В январе следующего года по ТВ показали церемонию награждения, на которой седой аппаратчик Андрей Громыко, Председатель Президиума Верховного Совета СССР, произнес речь, посвященную пожарным, ликвидаторам и руководителям строительства, которые засыпали песком и залили бетоном тлеющий реактор. «Десятки и десятки миллионов людей во всем мире следили за вашим ударным трудом с надеждой, – сказал Громыко. – Ваш подвиг – это массовый подвиг, подвиг всего народа… Да, Чернобыль стал болью, которую все мы разделили. Но он стал символом победы советского человека над стихиями… В то же время наша партия воздает должное каждому человеку. Нет безымянных героев. У каждого из них есть свое лицо, свой характер, свое личное достижение»[1334]
.Однако некоторые герои оказались более равными, чем прочие. Все еще не прозвучало публичное признание заслуг инженеров и операторов Чернобыльской атомной электростанции, которые потушили пожары и предотвратили последующие взрывы в машинном зале или безуспешно пытались среди смертельных полей гамма-радиации охладить обреченный реактор. Несколько наград работникам станции были вручены в обстановке полной секретности[1335]
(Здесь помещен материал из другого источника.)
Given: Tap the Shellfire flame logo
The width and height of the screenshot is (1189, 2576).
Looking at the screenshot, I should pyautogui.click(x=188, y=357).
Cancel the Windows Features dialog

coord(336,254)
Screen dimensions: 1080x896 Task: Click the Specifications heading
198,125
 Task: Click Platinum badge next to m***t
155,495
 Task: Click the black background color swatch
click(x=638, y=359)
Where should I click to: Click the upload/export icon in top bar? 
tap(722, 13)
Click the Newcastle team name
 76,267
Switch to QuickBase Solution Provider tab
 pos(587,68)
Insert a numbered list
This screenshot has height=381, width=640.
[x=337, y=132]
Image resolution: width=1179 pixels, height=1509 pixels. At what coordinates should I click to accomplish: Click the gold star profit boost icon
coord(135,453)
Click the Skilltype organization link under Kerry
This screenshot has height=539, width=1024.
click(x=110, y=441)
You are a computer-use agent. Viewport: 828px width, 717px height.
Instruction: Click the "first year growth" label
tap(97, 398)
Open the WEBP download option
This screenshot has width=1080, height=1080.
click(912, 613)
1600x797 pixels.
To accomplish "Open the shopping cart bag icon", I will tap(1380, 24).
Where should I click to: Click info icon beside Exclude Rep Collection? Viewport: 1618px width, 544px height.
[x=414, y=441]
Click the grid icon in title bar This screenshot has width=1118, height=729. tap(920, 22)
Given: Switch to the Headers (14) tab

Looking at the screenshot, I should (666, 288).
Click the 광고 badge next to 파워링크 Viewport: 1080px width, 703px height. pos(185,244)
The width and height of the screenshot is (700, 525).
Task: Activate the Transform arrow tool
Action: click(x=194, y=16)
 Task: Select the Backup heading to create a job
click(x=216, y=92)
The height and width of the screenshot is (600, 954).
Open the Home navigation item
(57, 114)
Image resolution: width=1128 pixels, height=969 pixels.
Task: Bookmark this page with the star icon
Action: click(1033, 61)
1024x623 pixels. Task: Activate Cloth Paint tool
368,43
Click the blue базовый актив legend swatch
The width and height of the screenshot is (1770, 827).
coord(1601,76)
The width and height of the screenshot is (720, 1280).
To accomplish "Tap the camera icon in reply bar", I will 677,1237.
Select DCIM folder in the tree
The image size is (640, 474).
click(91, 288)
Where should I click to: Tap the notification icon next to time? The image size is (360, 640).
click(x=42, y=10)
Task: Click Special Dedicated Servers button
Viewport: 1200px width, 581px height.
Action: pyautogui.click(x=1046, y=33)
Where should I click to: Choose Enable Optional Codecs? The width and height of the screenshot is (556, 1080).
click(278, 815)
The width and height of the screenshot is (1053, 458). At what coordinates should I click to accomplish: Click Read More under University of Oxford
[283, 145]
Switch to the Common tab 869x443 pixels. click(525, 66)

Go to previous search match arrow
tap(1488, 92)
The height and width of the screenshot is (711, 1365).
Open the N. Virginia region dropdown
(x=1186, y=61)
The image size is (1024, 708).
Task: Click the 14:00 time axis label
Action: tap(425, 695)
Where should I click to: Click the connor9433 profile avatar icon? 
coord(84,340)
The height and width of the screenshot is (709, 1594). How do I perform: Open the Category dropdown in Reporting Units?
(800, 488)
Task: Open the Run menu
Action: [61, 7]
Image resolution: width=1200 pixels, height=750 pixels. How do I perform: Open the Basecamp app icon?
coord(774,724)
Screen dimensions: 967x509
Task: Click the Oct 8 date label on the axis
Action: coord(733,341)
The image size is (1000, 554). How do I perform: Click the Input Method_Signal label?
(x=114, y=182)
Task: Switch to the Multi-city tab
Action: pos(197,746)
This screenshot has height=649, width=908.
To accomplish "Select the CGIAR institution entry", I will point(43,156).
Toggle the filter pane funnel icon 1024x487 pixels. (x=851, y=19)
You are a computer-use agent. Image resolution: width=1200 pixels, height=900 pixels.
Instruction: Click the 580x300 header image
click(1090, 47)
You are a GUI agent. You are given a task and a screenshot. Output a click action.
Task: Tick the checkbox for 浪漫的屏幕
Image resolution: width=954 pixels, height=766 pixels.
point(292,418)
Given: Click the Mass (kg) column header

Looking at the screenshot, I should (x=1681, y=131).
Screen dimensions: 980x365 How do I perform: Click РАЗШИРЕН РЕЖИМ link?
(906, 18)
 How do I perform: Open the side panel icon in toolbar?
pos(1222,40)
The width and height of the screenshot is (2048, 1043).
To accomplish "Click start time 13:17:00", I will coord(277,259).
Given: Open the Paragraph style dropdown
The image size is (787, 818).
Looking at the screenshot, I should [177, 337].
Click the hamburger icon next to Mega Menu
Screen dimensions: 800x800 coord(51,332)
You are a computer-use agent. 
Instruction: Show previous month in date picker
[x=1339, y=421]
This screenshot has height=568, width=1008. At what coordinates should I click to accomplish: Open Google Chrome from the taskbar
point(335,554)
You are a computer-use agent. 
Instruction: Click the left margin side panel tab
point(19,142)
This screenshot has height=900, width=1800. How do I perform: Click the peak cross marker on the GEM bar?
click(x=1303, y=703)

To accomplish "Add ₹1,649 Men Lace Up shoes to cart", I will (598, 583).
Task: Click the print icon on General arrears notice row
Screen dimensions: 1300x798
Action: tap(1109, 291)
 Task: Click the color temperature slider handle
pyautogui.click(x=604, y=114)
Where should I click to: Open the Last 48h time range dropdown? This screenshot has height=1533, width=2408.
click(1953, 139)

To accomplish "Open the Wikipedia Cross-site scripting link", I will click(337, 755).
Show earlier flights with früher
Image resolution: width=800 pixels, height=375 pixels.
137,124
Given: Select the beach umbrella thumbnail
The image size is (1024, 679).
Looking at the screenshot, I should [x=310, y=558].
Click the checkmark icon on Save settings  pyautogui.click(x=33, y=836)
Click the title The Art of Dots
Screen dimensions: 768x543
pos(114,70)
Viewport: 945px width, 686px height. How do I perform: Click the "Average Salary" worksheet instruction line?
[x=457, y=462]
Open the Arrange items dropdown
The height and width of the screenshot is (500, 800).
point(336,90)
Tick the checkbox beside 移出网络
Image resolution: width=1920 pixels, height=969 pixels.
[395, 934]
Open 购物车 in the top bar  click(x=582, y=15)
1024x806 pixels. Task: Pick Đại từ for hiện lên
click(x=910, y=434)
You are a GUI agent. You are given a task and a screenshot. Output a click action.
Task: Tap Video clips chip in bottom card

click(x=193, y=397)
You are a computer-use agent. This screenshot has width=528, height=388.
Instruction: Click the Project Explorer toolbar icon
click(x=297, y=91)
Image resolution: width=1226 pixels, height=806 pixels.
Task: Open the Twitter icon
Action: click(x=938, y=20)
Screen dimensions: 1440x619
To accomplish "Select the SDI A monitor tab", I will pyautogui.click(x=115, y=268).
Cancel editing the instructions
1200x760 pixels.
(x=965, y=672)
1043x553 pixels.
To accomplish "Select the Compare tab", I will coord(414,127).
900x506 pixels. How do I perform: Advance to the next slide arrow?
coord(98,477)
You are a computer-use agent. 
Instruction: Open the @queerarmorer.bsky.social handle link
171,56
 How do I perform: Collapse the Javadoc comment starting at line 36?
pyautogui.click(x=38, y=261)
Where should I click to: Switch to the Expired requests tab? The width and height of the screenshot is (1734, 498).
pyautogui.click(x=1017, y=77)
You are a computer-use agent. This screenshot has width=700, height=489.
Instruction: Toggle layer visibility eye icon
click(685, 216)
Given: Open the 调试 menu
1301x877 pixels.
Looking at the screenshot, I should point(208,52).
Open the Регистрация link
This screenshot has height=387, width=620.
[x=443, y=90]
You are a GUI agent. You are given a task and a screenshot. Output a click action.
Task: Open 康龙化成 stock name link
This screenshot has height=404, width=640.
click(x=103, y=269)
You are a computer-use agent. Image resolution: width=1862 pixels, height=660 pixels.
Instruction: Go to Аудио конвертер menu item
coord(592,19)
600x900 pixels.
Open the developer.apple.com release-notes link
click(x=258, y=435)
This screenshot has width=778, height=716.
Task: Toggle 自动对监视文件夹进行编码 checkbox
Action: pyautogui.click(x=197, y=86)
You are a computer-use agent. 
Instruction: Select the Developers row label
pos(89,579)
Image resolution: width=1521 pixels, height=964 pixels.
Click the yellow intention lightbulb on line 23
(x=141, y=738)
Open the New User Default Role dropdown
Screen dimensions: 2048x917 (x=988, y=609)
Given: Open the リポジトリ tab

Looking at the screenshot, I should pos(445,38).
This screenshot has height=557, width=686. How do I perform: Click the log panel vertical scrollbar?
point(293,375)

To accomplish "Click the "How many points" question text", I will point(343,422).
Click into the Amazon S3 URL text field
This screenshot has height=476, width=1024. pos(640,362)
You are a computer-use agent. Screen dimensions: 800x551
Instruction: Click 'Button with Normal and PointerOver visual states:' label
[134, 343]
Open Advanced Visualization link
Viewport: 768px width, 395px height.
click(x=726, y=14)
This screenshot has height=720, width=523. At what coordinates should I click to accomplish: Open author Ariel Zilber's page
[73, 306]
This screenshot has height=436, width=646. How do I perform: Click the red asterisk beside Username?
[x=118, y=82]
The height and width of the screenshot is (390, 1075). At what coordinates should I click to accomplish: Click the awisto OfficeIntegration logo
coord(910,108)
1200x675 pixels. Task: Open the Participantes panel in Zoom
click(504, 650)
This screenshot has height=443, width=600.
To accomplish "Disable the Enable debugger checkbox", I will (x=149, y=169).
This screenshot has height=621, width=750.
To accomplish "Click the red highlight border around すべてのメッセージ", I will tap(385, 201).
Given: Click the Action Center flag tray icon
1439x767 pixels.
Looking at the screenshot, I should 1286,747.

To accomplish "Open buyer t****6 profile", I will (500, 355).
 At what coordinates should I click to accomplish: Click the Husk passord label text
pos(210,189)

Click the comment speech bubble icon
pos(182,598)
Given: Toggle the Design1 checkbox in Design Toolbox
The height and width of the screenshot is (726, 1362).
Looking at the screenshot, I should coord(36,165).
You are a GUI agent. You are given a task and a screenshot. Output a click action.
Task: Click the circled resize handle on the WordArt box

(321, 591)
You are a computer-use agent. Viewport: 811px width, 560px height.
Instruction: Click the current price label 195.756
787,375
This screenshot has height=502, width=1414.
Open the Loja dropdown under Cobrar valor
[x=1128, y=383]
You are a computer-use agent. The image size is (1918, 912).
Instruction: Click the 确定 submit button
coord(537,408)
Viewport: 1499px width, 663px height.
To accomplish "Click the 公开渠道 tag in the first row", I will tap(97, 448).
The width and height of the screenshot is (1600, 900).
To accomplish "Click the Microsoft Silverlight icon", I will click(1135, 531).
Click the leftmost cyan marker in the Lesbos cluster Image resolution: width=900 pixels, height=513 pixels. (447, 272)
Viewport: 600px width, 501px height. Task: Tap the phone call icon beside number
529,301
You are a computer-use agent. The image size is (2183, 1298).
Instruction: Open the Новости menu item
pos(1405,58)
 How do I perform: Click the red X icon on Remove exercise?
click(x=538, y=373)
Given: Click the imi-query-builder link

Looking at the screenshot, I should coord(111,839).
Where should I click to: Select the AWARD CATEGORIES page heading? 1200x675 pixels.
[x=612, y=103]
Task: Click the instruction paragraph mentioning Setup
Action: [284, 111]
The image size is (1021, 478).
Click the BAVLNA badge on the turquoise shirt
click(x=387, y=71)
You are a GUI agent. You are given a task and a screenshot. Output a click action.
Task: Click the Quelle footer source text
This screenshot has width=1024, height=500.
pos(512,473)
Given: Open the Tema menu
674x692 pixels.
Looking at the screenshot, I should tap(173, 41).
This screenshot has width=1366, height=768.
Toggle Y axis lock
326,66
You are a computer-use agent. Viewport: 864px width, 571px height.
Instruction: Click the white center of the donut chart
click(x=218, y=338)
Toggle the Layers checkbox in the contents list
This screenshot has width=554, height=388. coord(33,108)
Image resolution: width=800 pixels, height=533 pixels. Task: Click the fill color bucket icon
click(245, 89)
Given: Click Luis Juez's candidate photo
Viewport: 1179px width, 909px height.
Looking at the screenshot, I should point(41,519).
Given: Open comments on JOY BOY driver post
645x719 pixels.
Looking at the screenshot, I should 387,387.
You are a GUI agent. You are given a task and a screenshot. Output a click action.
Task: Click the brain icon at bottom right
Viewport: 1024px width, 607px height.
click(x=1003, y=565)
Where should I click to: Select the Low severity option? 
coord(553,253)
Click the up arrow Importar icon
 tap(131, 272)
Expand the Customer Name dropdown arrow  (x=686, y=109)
. Секретарь ЦК Анатолий Добрынин однажды приехал навестить раненых операторов в палатах больницы № 6, но в прессе эта поездка не освещалась[1336]. Вместо того чтобы признать героизм Александра Акимова и Леонида Топтунова, их родных уведомили, что, согласно ст. 6 ч. 8 Уголовного кодекса УССР, обвиняемые не будут преследоваться по суду по причине их недавней смерти[1337].В течение зимы 1986 года опороченный бывший директор Чернобыльской станции Виктор Брюханов сидел в тюрьме КГБ в Киеве, ожидая предстоящего суда. Посетителей к нему не пускали, но раз в месяц его жена Валентина могла передать ему посылку весом 5 кг – колбасу, сыр и масло[1338]
. Иногда у Брюханова появлялся сокамерник – фальшивомонетчик или вор, но большую часть времени он проводил в одиночестве, читая книги из тюремной библиотеки и изучая английский язык[1339]. Некоторое время Валентине разрешали приносить ему газеты на английском языке, но потом его сын написал внутри одной из них: «Я люблю тебя, папа». И эту привилегию у Брюханова отобрали[1340].Поначалу он отказывался нанимать адвоката для защиты в суде, поскольку понимал, что приговор давным-давно вынесен[1341]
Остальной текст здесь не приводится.